If that combination of plot points sounds a little odd to you, you’re not alone: Wes and Evyn certainly have a steamy and engaging romance, but the romantic plot-line is muddled by the presidential assassination scheme. Radclyffe alternates viewpoints, throwing in scenes from the points of view of other characters, including the would-be assassin, a rival of the president’s who wants to pave the way for his own rise to power. It makes sense for a romance novel to have some suspense and drama, but this slightly disjointed assassination plot-line takes it too far, detracting from the romance that is theoretically the heart of the novel, especially since this plot-line is left hanging at the end of the novel (perhaps leaving room for a sequel).
Despite this significant flaw, Oath of Honor is still a fun read.
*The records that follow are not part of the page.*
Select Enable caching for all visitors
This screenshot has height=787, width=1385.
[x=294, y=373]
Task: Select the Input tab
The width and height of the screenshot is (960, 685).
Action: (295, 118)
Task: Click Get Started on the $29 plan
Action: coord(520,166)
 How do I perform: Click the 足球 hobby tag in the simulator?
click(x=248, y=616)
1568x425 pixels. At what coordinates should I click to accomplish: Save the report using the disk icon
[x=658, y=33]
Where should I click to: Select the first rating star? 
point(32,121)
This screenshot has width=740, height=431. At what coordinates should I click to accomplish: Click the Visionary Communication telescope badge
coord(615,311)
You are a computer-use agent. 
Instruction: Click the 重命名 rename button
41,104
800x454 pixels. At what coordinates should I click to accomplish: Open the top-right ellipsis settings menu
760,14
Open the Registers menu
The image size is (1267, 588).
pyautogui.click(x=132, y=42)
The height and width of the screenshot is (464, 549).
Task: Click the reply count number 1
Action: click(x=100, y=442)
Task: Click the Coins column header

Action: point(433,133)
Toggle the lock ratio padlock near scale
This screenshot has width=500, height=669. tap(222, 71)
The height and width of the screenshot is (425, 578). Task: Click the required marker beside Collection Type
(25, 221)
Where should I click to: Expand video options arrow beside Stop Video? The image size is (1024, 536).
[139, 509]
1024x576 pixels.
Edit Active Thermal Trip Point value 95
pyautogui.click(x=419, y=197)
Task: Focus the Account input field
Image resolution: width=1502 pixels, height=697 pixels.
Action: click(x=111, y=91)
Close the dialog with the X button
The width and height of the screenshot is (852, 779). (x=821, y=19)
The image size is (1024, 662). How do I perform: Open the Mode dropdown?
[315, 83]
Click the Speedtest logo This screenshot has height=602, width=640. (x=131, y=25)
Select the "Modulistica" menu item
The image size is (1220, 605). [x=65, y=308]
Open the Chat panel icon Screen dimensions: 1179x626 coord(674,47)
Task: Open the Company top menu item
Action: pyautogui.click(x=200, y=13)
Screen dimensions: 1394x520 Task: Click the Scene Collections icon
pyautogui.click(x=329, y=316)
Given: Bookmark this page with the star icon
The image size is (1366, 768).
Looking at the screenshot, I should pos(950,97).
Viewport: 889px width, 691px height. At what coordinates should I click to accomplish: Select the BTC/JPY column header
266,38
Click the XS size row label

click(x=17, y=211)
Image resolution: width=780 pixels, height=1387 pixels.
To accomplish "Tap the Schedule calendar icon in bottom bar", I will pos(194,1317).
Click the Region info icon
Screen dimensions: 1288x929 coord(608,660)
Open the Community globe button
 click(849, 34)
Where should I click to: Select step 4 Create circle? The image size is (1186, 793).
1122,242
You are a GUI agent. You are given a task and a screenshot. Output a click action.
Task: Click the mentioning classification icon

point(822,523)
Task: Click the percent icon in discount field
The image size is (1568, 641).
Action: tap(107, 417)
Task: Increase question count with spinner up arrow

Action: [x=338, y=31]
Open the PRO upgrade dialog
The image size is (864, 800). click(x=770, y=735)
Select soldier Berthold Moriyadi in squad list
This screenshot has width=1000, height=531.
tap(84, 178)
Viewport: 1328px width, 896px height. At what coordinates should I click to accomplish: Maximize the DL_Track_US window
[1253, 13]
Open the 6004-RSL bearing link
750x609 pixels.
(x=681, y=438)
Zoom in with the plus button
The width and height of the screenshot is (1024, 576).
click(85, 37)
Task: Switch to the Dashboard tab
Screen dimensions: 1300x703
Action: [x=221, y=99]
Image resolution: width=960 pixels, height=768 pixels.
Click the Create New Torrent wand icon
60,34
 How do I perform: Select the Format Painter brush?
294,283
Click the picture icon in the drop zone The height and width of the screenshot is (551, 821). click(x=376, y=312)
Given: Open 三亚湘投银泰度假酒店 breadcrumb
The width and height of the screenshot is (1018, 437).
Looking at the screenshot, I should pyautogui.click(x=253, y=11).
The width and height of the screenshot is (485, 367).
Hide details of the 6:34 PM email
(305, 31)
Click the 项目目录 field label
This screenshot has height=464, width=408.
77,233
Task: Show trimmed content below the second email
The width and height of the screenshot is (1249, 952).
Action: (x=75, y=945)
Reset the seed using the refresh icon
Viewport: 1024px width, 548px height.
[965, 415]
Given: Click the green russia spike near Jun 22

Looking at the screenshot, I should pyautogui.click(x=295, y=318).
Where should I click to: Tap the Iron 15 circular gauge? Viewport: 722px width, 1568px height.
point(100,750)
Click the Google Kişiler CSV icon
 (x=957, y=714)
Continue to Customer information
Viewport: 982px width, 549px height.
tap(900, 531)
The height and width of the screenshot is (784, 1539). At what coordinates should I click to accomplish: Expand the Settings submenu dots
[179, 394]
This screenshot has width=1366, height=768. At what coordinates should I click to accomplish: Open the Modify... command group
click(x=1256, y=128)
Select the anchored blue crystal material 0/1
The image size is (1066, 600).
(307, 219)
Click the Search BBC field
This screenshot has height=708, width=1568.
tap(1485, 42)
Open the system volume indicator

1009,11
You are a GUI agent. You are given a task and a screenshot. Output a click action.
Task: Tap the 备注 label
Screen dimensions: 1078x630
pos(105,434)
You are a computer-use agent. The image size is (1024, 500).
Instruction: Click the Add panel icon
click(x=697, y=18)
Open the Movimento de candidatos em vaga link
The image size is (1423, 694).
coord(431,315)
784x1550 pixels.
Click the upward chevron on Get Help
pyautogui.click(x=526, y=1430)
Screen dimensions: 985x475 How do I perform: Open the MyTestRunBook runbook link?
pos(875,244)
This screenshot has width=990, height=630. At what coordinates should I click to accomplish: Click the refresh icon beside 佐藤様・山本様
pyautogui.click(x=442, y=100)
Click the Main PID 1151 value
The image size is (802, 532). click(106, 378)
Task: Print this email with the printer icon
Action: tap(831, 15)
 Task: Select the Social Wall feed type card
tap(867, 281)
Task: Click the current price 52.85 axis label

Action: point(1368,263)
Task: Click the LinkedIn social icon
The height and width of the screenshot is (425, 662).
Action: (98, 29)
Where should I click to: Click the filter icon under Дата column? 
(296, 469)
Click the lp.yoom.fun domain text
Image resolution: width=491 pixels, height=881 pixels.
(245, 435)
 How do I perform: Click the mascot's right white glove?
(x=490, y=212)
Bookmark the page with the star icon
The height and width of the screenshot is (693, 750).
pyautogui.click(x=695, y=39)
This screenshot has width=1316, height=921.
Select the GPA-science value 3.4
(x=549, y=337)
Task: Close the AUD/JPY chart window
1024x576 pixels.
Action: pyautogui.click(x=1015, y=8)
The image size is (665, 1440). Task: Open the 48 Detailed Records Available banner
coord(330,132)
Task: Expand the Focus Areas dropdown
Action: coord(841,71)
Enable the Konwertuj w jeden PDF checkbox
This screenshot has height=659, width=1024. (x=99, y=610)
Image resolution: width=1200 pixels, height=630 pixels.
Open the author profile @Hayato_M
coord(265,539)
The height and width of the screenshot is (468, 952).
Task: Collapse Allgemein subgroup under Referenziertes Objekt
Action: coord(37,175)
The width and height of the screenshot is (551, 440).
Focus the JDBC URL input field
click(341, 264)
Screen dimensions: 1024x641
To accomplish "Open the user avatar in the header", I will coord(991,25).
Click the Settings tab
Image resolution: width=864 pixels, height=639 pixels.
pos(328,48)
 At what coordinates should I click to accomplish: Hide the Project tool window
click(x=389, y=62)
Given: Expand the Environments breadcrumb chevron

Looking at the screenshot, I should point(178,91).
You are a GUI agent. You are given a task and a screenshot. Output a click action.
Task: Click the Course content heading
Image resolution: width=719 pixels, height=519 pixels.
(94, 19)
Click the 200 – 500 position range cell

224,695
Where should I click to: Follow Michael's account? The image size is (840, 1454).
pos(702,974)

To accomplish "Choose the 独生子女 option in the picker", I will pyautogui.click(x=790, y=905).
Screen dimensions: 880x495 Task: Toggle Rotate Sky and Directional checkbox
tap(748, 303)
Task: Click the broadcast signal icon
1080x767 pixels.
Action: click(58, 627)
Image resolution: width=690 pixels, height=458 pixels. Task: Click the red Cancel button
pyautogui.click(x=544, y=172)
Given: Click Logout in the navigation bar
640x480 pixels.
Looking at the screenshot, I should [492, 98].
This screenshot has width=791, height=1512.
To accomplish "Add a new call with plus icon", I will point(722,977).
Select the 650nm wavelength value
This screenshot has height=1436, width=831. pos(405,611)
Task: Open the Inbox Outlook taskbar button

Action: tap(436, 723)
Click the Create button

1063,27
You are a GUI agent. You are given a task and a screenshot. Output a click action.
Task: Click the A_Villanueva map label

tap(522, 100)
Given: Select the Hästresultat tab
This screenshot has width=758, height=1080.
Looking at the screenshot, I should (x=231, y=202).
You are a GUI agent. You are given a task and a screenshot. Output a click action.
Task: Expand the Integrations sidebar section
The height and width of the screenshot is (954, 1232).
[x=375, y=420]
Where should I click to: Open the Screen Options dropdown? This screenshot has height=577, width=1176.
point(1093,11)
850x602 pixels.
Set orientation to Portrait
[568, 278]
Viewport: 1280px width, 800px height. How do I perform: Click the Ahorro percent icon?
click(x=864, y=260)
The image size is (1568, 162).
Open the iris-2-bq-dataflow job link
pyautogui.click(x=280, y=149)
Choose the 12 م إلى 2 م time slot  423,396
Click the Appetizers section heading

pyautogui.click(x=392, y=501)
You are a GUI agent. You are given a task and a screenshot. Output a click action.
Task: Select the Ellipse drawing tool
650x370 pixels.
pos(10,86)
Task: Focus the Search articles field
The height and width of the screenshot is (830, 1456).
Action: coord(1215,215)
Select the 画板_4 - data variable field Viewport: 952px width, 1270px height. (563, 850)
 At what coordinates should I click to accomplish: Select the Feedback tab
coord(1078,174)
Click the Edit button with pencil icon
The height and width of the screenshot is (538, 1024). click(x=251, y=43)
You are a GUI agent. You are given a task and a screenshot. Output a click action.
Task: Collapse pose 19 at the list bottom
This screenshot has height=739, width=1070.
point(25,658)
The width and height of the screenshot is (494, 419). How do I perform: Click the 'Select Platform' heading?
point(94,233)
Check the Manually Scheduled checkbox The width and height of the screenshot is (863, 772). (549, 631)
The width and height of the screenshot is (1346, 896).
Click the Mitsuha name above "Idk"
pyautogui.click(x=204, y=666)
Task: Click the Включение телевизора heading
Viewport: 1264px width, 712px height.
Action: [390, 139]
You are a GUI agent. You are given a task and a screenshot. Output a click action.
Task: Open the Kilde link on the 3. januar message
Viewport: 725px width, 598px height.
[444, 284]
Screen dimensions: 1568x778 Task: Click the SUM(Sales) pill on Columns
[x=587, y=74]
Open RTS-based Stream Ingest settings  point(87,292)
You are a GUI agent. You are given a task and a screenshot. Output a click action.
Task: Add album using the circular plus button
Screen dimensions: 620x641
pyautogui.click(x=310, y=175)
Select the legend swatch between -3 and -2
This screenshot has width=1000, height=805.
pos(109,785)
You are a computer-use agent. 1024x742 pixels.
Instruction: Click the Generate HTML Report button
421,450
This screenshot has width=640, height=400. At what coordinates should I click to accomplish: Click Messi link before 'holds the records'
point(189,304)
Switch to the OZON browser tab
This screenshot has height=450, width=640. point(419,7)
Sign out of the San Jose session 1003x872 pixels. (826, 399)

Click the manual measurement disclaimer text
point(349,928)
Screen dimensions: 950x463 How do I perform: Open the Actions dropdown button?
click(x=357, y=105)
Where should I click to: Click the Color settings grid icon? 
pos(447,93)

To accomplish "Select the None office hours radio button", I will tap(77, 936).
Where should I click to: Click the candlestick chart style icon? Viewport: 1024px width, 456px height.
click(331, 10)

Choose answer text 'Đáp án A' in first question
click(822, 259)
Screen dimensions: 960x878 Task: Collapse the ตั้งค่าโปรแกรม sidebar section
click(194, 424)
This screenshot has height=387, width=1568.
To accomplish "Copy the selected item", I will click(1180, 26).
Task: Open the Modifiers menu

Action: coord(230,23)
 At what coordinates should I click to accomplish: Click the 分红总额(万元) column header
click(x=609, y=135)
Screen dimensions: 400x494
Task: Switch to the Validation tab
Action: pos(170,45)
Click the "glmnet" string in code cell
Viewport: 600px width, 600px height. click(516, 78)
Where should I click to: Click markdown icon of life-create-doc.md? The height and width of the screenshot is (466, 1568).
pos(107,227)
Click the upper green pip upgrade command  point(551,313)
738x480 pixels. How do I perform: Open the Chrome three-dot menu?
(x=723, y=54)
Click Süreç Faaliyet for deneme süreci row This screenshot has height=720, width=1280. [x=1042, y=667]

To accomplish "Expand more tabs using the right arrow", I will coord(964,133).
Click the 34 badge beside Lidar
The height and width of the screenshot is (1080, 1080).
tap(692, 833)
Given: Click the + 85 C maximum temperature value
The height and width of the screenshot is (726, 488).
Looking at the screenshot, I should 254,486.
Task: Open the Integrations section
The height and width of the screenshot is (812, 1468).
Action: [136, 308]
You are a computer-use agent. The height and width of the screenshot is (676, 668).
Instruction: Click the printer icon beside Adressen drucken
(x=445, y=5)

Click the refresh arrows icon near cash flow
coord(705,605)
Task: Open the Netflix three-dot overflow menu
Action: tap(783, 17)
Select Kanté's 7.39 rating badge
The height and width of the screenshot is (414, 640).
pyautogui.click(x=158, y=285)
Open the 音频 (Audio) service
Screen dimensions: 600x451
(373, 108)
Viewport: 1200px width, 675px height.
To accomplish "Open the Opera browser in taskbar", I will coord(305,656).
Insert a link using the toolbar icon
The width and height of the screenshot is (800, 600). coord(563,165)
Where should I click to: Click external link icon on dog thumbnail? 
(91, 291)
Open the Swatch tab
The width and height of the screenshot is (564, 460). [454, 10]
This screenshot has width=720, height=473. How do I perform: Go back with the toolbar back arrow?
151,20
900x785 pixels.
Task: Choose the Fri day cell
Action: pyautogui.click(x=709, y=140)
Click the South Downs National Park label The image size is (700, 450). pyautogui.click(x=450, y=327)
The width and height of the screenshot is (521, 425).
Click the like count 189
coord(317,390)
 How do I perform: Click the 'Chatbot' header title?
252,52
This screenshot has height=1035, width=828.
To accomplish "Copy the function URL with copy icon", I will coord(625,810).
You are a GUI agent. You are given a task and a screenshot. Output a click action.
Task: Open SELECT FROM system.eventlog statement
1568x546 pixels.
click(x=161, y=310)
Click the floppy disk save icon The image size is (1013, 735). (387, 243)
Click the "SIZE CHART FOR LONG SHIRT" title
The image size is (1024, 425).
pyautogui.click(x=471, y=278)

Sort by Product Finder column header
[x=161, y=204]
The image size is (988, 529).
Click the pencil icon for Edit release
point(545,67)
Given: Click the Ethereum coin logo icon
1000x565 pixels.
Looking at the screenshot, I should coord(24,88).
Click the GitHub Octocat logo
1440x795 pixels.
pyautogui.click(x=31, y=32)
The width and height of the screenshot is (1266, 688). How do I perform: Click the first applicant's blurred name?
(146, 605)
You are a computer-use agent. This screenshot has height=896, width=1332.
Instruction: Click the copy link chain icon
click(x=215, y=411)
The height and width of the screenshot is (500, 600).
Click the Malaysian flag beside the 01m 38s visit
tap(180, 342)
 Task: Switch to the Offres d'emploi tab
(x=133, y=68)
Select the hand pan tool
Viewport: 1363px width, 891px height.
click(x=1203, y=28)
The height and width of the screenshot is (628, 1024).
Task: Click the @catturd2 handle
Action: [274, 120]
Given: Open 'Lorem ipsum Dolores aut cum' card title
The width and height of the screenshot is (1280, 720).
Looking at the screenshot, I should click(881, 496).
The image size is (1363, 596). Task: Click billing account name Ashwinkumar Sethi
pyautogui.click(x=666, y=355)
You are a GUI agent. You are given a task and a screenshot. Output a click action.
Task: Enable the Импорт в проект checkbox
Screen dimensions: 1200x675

Wes and Evyn are well fleshed-out characters, they have great chemistry together, and the first responders premise is certainly an interesting one. If you’re looking for a romance novel whose plot reads like a soap opera’s, and don’t mind the occasional foray into fragmented political machinations, give Oath of Honor a try.
Note: Oath of Honor is the third title in Radclyffe’s First Responders series of medical drama romance novels: each novel stands alone in terms of its characters and plot, but centers around characters who are first responders. Oath of Honor features snippets from the points of view of Blair Powell and Cameron Roberts, stars of Radclyffe’s Honor series.